# WORK REQUEST
Return the data exactly, without pictures.

# PROVIDED RECORDS
☆ ☆ ☆ ☆
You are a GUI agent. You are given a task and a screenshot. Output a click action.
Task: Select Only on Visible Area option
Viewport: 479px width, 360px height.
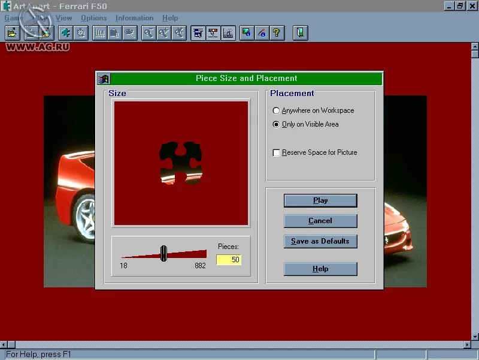305,124
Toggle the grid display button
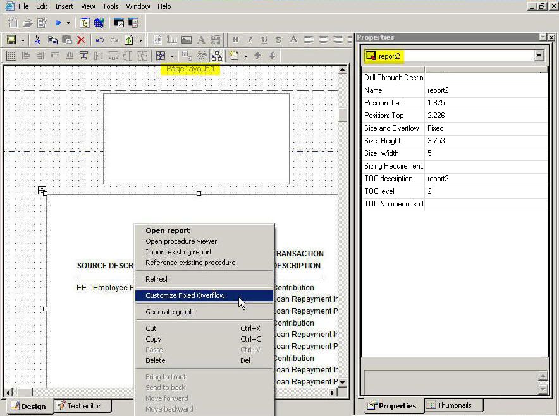559x416 pixels. 11,56
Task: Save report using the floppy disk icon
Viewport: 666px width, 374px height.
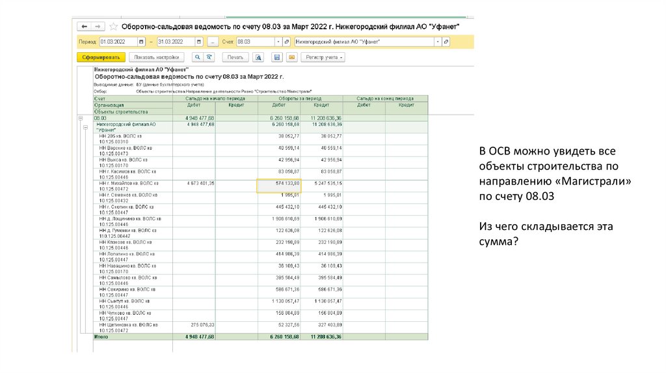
☆ ☆ ☆ ☆
# YOUR RESPONSE
You are a GUI agent. You are given a task and a screenshot. Output a click action.
Task: Select Only on Visible Area option
Viewport: 479px width, 360px height.
305,124
Toggle the grid display button
559x416 pixels. 11,56
Task: Save report using the floppy disk icon
Viewport: 666px width, 374px height.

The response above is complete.